This package performs KDE operations on multidimensional data to: 1) calculate estimated PDFs (probability distribution functions), and 2) resample new data from those PDFs.
pip install kalepy
git clone https://github.com/lzkelley/kalepy.git
pip install -e kalepy/
In this case the package can easily be updated by changing into the source directory, pulling, and rebuilding:
cd kalepy
git pull
pip install -e .
# Optional: run unit tests (using the `nosetests` package)
nosetests
import numpy as np
import matplotlib.pyplot as plt
import matplotlib as mpl
import kalepy as kale
from kalepy.plot import nbshow
Generate some random data, and its corresponding distribution function
NUM = int(1e4)
np.random.seed(12345)
_d1 = np.random.normal(4.0, 1.0, NUM)
_d2 = np.random.lognormal(0, 0.5, size=NUM)
data = np.concatenate([_d1, _d2])
xx = np.linspace(0.0, 7.0, 100)[1:]
yy = 0.5*np.exp(-(xx - 4.0)**2/2) / np.sqrt(2*np.pi)
yy += 0.5 * np.exp(-np.log(xx)**2/(2*0.5**2)) / (0.5*xx*np.sqrt(2*np.pi))
# Reconstruct the probability-density based on the given data points.
# If `points` aren't provided then `kalepy` automatically generates them
points, density = kale.density(data, probability=True)
# Plot the PDF
plt.plot(points, density, 'k-', lw=2.0, alpha=0.8, label='KDE')
# Plot the "true" PDF
plt.plot(xx, yy, 'r--', alpha=0.4, lw=3.0, label='truth')

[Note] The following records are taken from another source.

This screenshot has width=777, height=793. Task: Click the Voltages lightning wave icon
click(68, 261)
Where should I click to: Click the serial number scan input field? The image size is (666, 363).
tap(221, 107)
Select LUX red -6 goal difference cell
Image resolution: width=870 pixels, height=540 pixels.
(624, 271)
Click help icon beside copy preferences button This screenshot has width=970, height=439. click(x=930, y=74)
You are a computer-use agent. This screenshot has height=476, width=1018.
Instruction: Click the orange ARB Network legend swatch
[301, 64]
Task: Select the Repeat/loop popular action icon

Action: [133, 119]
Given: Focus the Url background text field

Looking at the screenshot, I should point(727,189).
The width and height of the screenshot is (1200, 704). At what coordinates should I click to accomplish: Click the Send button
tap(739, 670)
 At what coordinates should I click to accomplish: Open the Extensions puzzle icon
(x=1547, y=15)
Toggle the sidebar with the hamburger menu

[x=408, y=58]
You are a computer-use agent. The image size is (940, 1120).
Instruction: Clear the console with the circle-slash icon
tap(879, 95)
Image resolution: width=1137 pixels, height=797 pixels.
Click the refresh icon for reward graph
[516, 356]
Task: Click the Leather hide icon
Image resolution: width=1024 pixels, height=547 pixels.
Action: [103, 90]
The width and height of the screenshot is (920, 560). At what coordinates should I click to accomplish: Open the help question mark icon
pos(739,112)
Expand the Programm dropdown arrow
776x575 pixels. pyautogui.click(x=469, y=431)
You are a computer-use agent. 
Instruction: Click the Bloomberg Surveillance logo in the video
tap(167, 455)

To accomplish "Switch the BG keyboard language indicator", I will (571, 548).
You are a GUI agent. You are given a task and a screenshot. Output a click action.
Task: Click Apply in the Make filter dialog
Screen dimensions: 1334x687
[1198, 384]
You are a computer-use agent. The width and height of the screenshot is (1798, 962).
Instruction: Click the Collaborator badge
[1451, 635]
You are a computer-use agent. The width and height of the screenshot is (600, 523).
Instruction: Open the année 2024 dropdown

# Plot the standard, histogram density estimate
plt.hist(data, density=True, histtype='step', lw=2.0, alpha=0.5, label='hist')
plt.legend()
nbshow()
Draw a new sample of data-points from the KDE PDF
# Draw new samples from the KDE reconstructed PDF
samples = kale.resample(data)
# Plot new samples
plt.hist(samples, density=True, alpha=0.5, label='new samples', color='0.65', edgecolor='b')
# Plot the KDE reconstructed PDF
plt.plot(points, density, 'k-', lw=2.0, alpha=0.8, label='KDE')
# Plot the "true" PDF
plt.plot(xx, yy, 'r--', alpha=0.4, lw=3.0, label='truth')
plt.legend()
nbshow()
# Load some random-ish data
data = kale.utils._random_data_3d_01()
# Construct a KDE
kde = kale.KDE(data)
import kalepy.plot
# Build a corner plot using the `kalepy` plotting submodule
corner = kale.plot.Corner(kde, figsize=[10, 10])
# Data points: red scatter and histograms
corner.plot_data(color='red', scatter=dict(s=10, alpha=0.15))
# KDE reconstructed density-distribution: blue contours and curves
corner.plot_kde(color='blue')
plt.show()
/Users/lzkelley/Programs/kalepy/kalepy/utils.py:1082: RuntimeWarning: covariance is not positive-semidefinite.
data = np.random.multivariate_normal(np.zeros_like(sigma), cov, num).T
What if the distributions you're trying to capture have edges in them, like in a uniform distribution between two bounds? Here, the KDE chooses 'reflection' locations based on the extrema of the given data.
# Uniform data (edges at -1 and +1)
np.random.seed(54321)
data = np.random.uniform(-1.0, 1.0, int(1e3))
# Histogram the data, use fixed bin-positions
edges = np.linspace(-1, 1, 12)
plt.hist(data, bins=edges, density=True, alpha=0.5, label='data', color='0.65', edgecolor='k')
# Standard KDE will undershoot just-inside the edges and overshoot outside edges
points, pdf_basic = kale.density(data, probability=True)
plt.plot(points, pdf_basic, 'r--', lw=4.0, alpha=0.5, label='Basic KDE')
# Reflecting KDE keeps probability within given bounds
points, pdf_basic = kale.density(data, reflect=True, probability=True)
plt.plot(points, pdf_basic, 'b-', lw=3.0, alpha=0.75, label='Reflecting KDE')
plt.legend()
nbshow()
Explicit reflection locations can also be provided (in any number of dimensions).
# Construct random data, add an artificial 'edge'
np.random.seed(5142)
edge = 1.0
data = np.random.lognormal(sigma=0.5, size=int(3e3))
data = data[data >= edge]
# Histogram the data, use fixed bin-positions
edges = np.linspace(edge, 4, 20)
plt.hist(data, bins=edges, density=True, alpha=0.5, label='data', color='0.65', edgecolor='k')
# Standard KDE with over & under estimates
points, pdf_basic = kale.density(data, probability=True)
plt.plot(points, pdf_basic, 'r--', lw=4.0, alpha=0.5, label='Basic KDE')
# Reflecting KDE setting the lower-boundary to the known value
# There is no upper-boundary when `None` is given.
points, pdf_basic = kale.density(data, reflect=[edge, None], probability=True)
plt.plot(points, pdf_basic, 'b-', lw=3.0, alpha=0.5, label='Reflecting KDE')
plt.gca().set_xlim(edge - 0.5, 3)
plt.legend()
nbshow()